When they vest? Generally stocks vest to a schedule like x% per month over 4 years from when they were issued.

[–] NSAbot@lemmy.ca 2 points 2 days ago* (last edited 2 days ago) (17 children)

As soon as they vest, they are entered into the blind trust and Carney will have no knowledge or input into what happens with them

Unvested stocks can’t really be part of a blind trust because the holder can’t do anything with them until they have vested, and the vesting schedule being known means that the “blind” isn’t there in the blind trust

[–] NSAbot@lemmy.ca 3 points 3 days ago (19 children)

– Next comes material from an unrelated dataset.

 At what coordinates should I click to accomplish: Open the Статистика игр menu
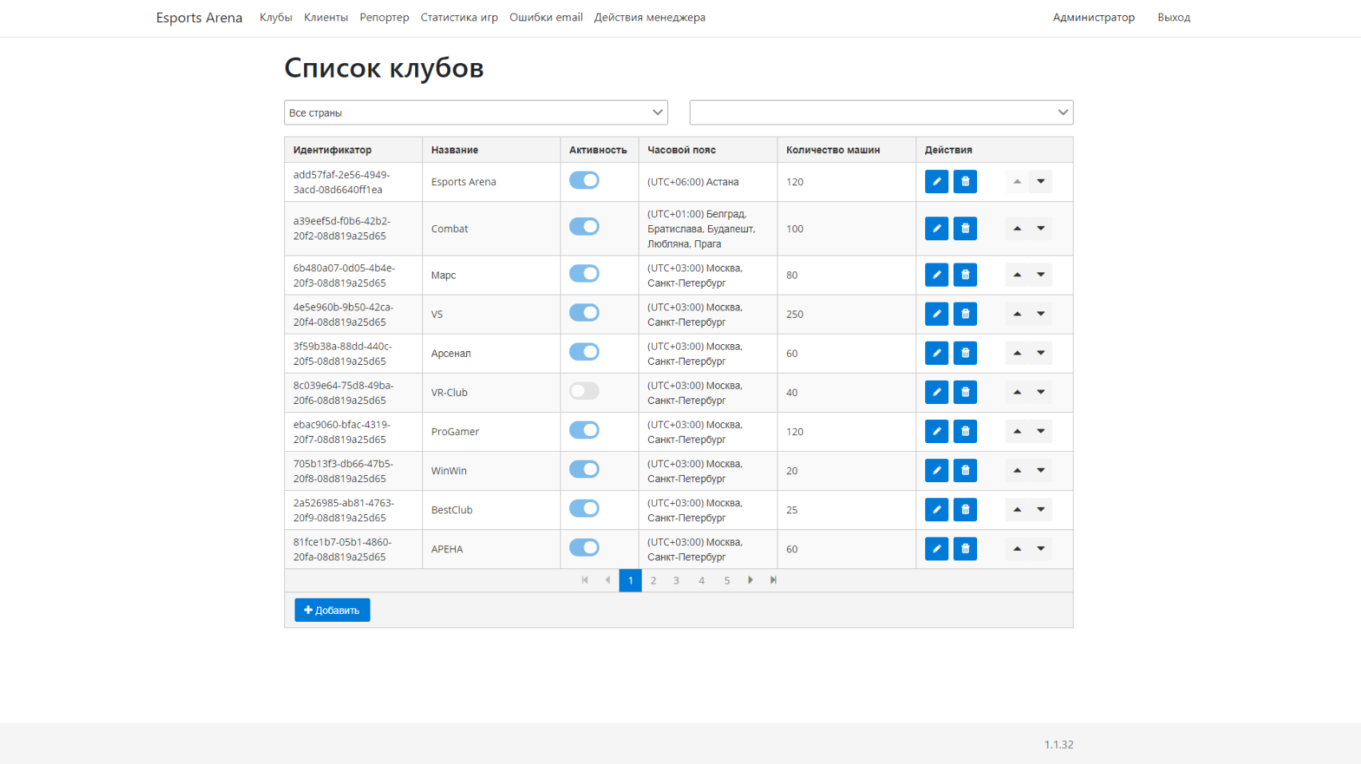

It’s a blind trust. Maybe they’ve already been sold. He doesn’t know. And because it’s in a blind trust, if he did want them sold he:

  1. Doesn’t get to tell the person managing what to do (buy or sell)
  2. Couldn’t be told by the manager whether they had been sold

This is as stupid as the excuses to not get a security clearance

[–] NSAbot@lemmy.ca 1 points 3 days ago (1 children)

What exactly do you want done with unvested shares?